Enjoying Hard Time with Jodi Taylor

This is a blog tour stop for Jodi Taylor’s marvellous new book – Hard Time – the second in the Time Police series.

Hard Time by Jodi Taylor on my And The World Went White quilt

Many thanks to Antonia Whitton and Headline Press for inviting me to review Hard Time, and for sending me an advance hardback copy.

About the Book

Team Weird are back causing havoc in the Time Police in this irresistible spinoff series by international bestseller Jodi Taylor, author of The Chronicles of St Mary’s. If you love Doctor Who, Ben Aaronovitch and Jasper Fforde, you’ll love the Time Police.

The Time Police do not have problems. They have challenges. Idiots who want to change history have always proved ‘challenging’. But now temporal tourism is on the rise – highly illegal but highly lucrative.

Step forward Jane, Luke and Matthew. They may be about to graduate, but there’s still plenty of time for everything to go wrong. Throw in the Versailles time slip, a covert jump to Ancient Egypt and a race against Time itself and you’ve got yourself an assignment worthy of Team Weird.

My Review

I am a great admirer of Jodi Taylor’s books. From the moment I picked up Just One Damned Thing After Another, I have been captivated by her work. Her ability to conjure up characters, institutions, and worlds is phenomenal – and her new Time Police series is no exception.

A shelf full of Jodi Taylor

I noticed that some of the other reviewers on this blog tour haven’t read the St Mary’s series – they have a treat to come – and their enjoyment of Hard Time demonstrates that the Time Police books can hold their own as a series in their own right as well as a spinoff. I’m coming to Hard Time as a lover of St Mary’s, so my perspective is that of someone who knows and loves St Mary’s Institute of Historical Research. And, yes, I would love to work there.

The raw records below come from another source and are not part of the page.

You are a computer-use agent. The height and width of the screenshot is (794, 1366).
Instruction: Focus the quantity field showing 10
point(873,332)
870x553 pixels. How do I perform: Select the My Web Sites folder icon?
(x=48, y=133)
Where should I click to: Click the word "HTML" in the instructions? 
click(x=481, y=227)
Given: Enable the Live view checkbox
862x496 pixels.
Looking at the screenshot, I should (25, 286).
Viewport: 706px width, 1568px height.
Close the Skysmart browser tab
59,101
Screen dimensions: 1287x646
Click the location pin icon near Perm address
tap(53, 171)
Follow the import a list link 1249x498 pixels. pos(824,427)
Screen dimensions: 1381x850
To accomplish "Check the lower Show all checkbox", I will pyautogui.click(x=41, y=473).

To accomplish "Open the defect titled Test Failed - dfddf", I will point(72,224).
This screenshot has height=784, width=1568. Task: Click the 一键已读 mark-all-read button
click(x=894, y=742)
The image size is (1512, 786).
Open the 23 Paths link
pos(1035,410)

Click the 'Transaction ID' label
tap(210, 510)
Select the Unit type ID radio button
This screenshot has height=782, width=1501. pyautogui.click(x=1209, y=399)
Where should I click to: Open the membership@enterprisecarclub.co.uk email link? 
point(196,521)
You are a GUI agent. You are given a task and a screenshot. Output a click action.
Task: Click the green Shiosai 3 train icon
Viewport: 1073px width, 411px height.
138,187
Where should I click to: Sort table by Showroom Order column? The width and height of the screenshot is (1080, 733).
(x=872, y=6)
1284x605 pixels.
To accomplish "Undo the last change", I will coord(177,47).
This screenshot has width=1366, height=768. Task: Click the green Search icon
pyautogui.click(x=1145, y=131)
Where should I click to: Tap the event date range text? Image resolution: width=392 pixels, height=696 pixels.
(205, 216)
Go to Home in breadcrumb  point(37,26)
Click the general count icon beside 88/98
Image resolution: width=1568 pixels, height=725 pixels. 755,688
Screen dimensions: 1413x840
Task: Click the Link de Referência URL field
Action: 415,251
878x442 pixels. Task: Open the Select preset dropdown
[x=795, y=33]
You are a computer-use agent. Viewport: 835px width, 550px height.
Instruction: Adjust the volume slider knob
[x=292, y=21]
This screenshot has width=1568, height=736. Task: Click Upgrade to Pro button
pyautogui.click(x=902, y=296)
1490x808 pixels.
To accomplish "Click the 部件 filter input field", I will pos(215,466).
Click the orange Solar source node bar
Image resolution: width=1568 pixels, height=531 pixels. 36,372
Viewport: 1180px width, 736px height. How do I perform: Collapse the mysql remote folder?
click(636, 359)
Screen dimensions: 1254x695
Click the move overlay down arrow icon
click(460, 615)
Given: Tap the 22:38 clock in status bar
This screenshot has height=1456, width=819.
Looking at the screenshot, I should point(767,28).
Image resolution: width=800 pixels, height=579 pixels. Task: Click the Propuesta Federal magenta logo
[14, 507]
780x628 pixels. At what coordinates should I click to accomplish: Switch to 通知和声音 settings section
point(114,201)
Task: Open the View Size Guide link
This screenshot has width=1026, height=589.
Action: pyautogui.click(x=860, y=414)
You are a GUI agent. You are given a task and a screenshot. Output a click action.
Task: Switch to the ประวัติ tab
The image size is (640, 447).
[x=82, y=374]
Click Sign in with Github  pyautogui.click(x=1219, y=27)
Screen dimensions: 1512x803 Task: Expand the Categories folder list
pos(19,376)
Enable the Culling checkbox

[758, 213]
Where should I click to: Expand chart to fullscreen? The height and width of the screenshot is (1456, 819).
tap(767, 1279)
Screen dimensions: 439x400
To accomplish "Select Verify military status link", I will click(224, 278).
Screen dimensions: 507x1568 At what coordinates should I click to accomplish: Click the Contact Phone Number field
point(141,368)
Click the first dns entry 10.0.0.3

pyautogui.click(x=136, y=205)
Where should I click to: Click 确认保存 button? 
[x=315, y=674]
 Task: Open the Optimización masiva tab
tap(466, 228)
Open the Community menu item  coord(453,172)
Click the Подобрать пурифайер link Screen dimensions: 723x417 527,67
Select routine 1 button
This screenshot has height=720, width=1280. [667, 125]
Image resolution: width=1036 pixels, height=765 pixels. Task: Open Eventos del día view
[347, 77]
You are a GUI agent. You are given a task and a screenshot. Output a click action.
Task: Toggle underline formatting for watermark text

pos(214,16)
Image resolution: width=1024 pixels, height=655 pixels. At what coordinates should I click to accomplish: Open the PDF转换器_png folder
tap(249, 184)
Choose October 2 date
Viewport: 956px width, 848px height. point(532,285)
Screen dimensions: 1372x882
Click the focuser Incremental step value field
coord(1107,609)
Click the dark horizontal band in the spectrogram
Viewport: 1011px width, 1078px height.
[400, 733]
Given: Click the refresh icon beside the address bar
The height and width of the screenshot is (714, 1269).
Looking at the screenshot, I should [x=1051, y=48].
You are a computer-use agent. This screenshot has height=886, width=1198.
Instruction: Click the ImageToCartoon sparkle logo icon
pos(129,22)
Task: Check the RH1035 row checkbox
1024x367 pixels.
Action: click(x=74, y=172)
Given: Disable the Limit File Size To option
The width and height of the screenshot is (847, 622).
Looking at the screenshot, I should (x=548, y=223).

Readers of the Chronicles of St Mary’s know the Time Police. Or at least we know the Time Police from the point of view of Max and Leon and Dr Bairstow. But we now get to see events from the Time Police point of view, and share the career and personal development of Jane, Luke and Matthew – three very different young recruits who don’t really fit in. In the first book in the series, Doing Time, we saw their early mistakes, their incompatibility, and the trouble in which they found themselves – and now in Hard Time we see them growing slowly into a solid team, forming friendships – and still finding themselves in trouble.

I don’t want to give away the plot of Hard Time, but I can guarantee that it is a funny, tense and exciting read. There are shocks galore, plenty of jumps to interesting places, lots of chaos, unexpected heroism, the appearance of some St Mary’s personnel, and some very bad behaviour by some very unpleasant people.

The overall tone is slightly lighter than that of the St Mary’s books; anyone who knows the Chronicles will be aware that alongside the laughter there is tragedy (I can’t bear to think about what happened at Troy) – and there are no guaranteed happy endings for anyone. But the Time Police have a less emotional approach to history, which makes Hard Time the ideal read for a gloomy autumn day, when you want to be transported to different times and watch a bunch of engaging characters jump in and out of trouble.

You don’t need to have read the Chronicles of St Mary’s to appreciate Jane, Luke and Matthew – so why not give them a go? I thoroughly recommend getting to know the Time Police – and I am sure you will enjoy the ride.

Hard Time by Jodi Taylor was published by Headline on 15 October 2020, and is available in hardback for £18.99 from all good booksellers. It is also available as an ebook, and I am looking forward to listening to Zara Ramm reading the audiobook.